Tim Maly, over at Quiet Babylon, is celebrating 50th anniversary of the concept of the cyborg (first coined in 1960) by soliciting brief essays from a bunch of writers. I contributed a very short essay that is adapted from a section of my new book. A snippet of the piece he is running as the first of 50 posts about cyborgs.
Double-amputee sprinter Oscar Pistorius at the start of the men's 400 meters race at the Track and Field Golden Gala in 2008.
The deep union of ourselves with our inventions is not new. If a cyborg means a being that is part biological and part technological then we humans began as cyborgs, and still are. Our ancestors first chipped stone scrapers 2.5 million years ago to give themselves claws. By about 250,000 years ago they devised crude techniques for cooking, or pre-digesting, with fire. Cooking acts as a supplemental external stomach. Once humans acquired this artificial organ it permitted them to evolve smaller teeth and smaller jaw muscles and provided more kinds of stuff to eat. Our invention altered us.

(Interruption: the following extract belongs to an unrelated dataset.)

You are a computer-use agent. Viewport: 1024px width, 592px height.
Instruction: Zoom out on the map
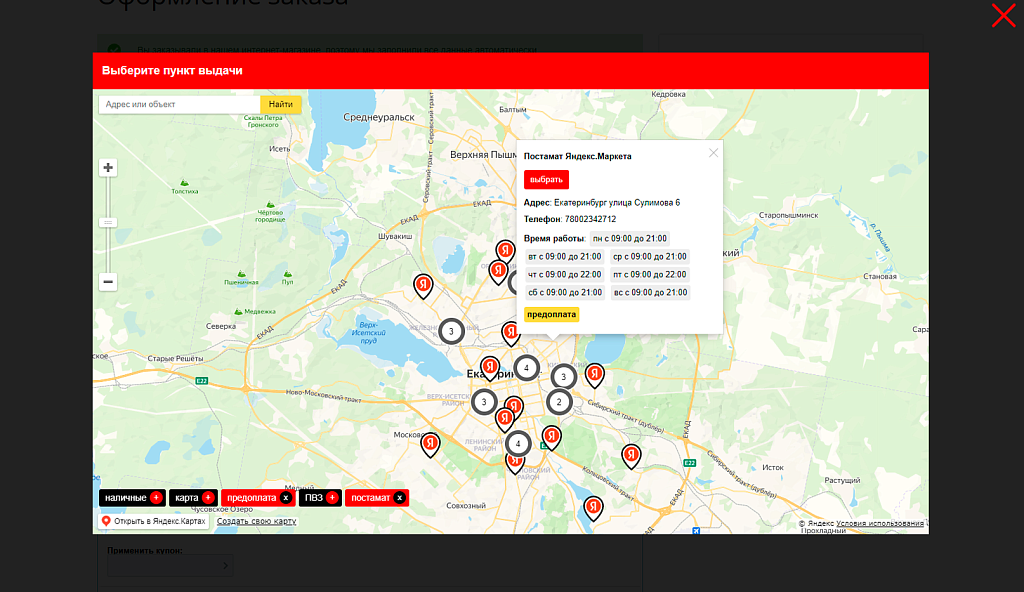pos(108,282)
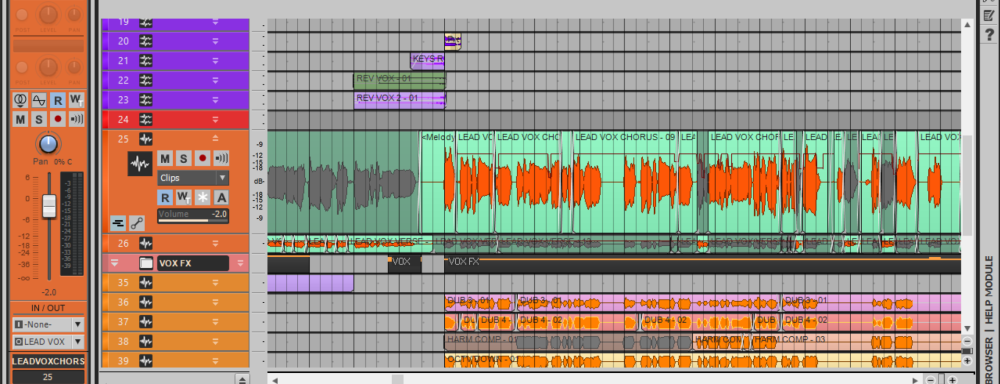
Task: Open the Clips dropdown on track 25
Action: coord(193,178)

We are not the same folks who marched out of Africa. Our genes have co-evolved with our inventions. In the past 10,000 years alone, in fact, our genes have evolved 100 times faster than the average rate for the previous 6 million years. This should not be a surprise. As we domesticated the dog (in all its breeds) from wolves and bred cows and corn and more from their unrecognizable ancestors, we, too, have been domesticated....
Clearly, we are self-made. We are the first technology. We are part inventor and part the invented. We have used our minds to manufacture our selves and thus we humans today are the first cyborgs. We have invented ourselves. And we are not done yet.